What to do:
Write out the lines of the material from the line containing "Choose the Blank Letter template" to the line containing "This screenshot has height=628, width=722.", both included, reproducing each one verbatim.

Dataset:
####################

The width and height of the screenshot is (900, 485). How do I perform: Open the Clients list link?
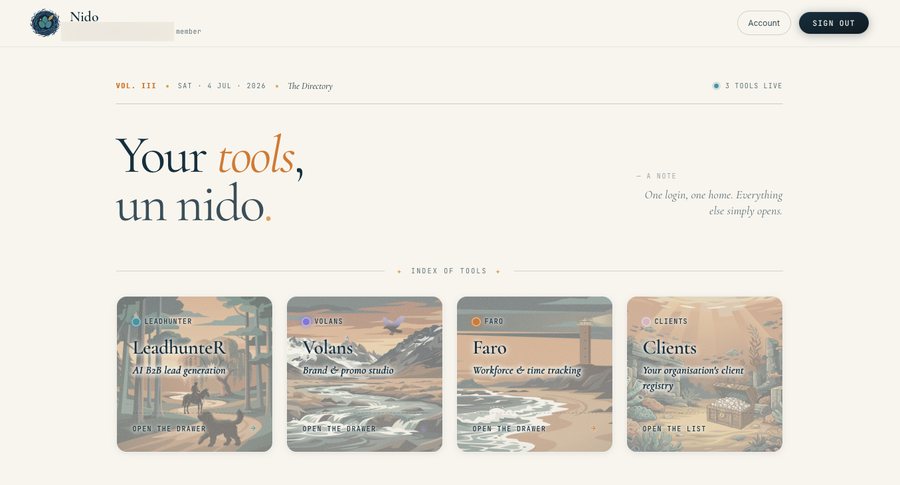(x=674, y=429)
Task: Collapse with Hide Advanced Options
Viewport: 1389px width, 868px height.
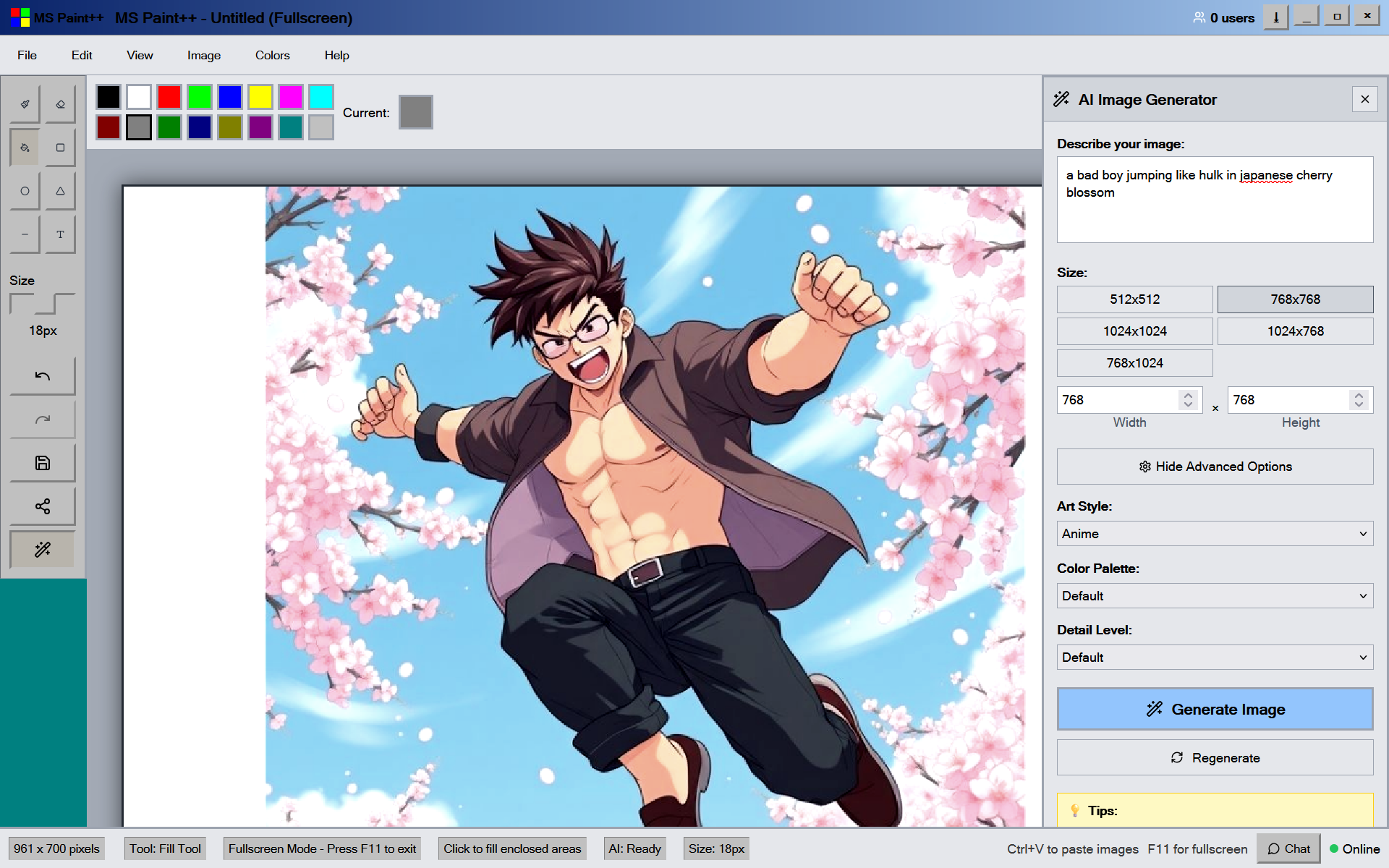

####################

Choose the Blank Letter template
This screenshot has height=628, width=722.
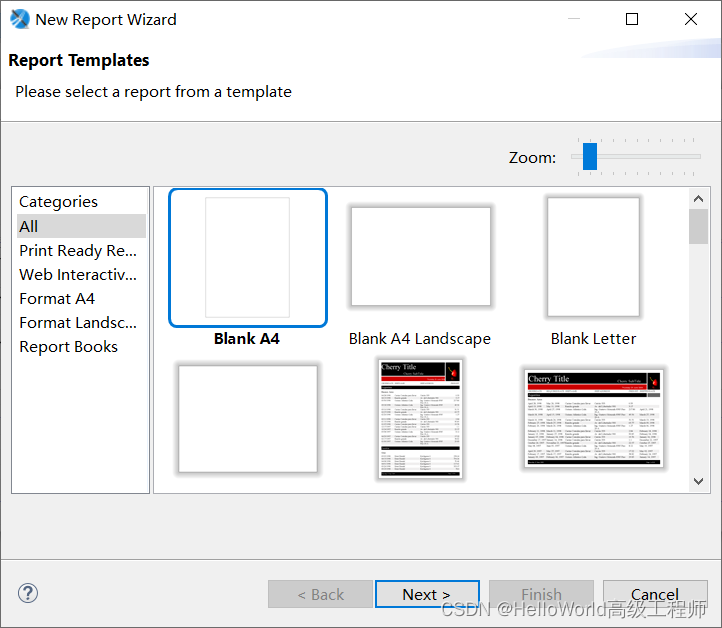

####################

The reply:
Choose the Blank Letter template
This screenshot has height=628, width=722.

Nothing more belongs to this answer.